Passage shown:
──────────

In 1982, James Q. Wilson and Arthur Kelling published an influential essay in The Atlantic titled “Broken Windows.”
The authors contended that “small things matter in a community and, if nothing is done about them, they can lead to worse things. Just as a broken window left untended in a building is a sign that nobody cares, typically leading to more damage — disorderly conditions and behaviors left untended in a community are signs that nobody cares and lead to fear of crime, more serious crime and urban decay.”
The essay had both intended and unintended consequences.
Public safety organizations throughout the country began to focus on all kinds of disorderly behavior. Police in New York cracked down on the “squeegee men,” who used to block intersections, clean windshields of stopped cars and demand compensation.
In other cities, property owners cleaned up vacant properties, officials beefed up code enforcement and residents transformed weed-grown vacant lots into community gardens.
Although the essay’s arguments might have been wrongly cited to justify racially targeted “stop-and-frisk” policies in the past, the ideas about caring, involved communities were nevertheless correct.
Cities or neighborhoods whose residents feel unsafe, uneasy or besieged are in trouble.
It’s easy to identify a troubled place like St. Louis, a city that, according to St. Louis (now moving to Los Angeles) Rams owner Stan Kroenke “lags, and will continue to lag, far behind in the economic drivers that are necessary for sustained success of an NFL franchise.”

──────────

Data excerpts:
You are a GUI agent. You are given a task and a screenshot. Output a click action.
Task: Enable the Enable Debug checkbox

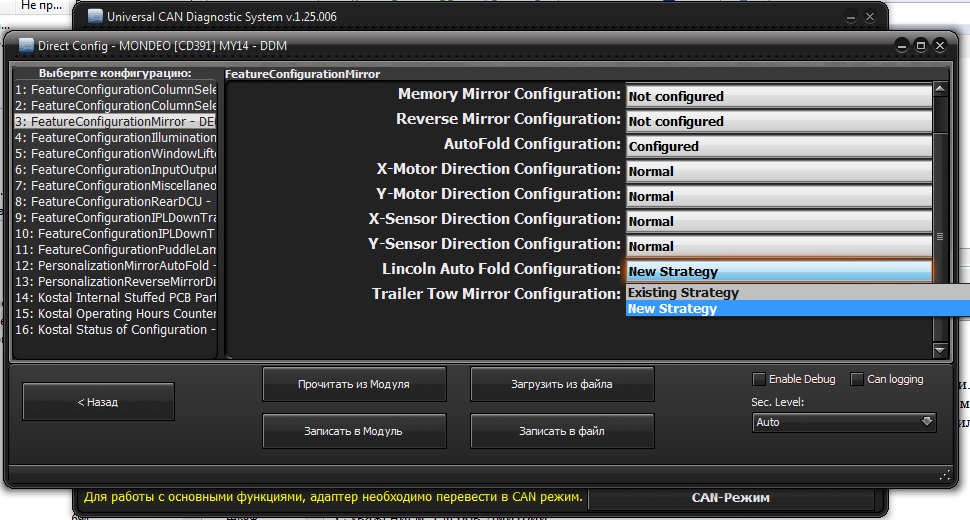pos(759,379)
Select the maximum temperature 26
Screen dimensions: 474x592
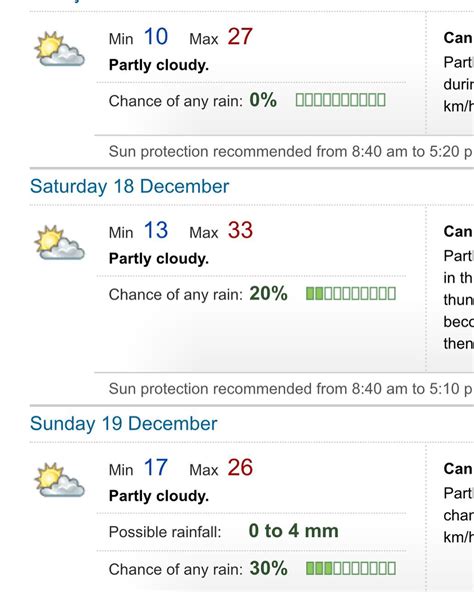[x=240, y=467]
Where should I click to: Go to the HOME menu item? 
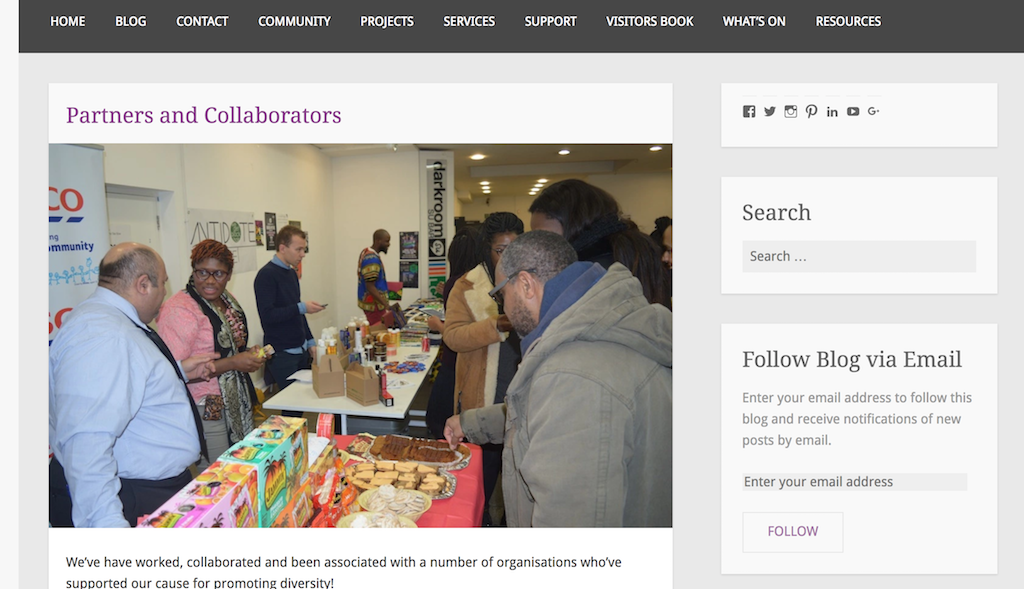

──────────

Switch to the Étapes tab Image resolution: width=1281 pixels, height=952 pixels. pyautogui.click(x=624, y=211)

──────────

Repeat word for word the portion of the Broken Windows passage between "Public safety organizations" and "were nevertheless correct.", inclusive. Work from the Broken Windows passage alone, not the items.

Public safety organizations throughout the country began to focus on all kinds of disorderly behavior. Police in New York cracked down on the “squeegee men,” who used to block intersections, clean windshields of stopped cars and demand compensation.
In other cities, property owners cleaned up vacant properties, officials beefed up code enforcement and residents transformed weed-grown vacant lots into community gardens.
Although the essay’s arguments might have been wrongly cited to justify racially targeted “stop-and-frisk” policies in the past, the ideas about caring, involved communities were nevertheless correct.